I immediately came across one of my target species calling, the Gray Treefrog (Hyla versicolor). I don't have many good recordings of Hyla versicolor so I was glad to find some calling in a "recordable" location. These three frogs were calling from a group of trees probably near a pond off the side of the road.
Later in the evening and just two miles to the SW of this location, I recorded the other species of Gray Treefrog, Cope's Gray Treefrog (Hyla chrysoscelis) calling next to a flooded ditch. It calls four times in this recording as a dry trill/rattle. You will also hear Southern Leopard Frogs (Lithobates sphenocephalus - the chuckling) and Strecker's Chorus Frogs (Pseudacris streckeri - the metallic tinking).

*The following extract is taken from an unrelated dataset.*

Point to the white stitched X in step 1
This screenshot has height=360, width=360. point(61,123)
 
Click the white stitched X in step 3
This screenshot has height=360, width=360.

In this second recording you can hear how much drier and more rattling the trill of the Cope's Gray Treefrog is.
But trill rate (pulse frequency) varies with temperature so you have to consider the temperature when identifying Gray Treefrogs by call. In this case, the temperature was roughly the same at both locations (~64°F) and so they are directly comparable. [EDIT - in hindsight and after some more experience with both species, I am not 100% confident in my ability to confirm this as Hyla chrysoscelis. I'm pretty sure, just not 100%. It could just be a weird H. versicolor?]
The Cope's Gray Treefrog (H. chrysoscelis) had a consistent pulse frequency for the few minutes I recorded of 30 pulses per second. All of the many Gray Treefrogs (Hyla versicolor) I heard that night had pulse frequencies ranging between 16 and 18 pulses per second.
Unfortunately, I did find a few Gray Treefrogs on the road which is what is in the photo above. I have a strong feeling that these were Hyla versicolor, but I couldn't say for sure since they weren't actually calling!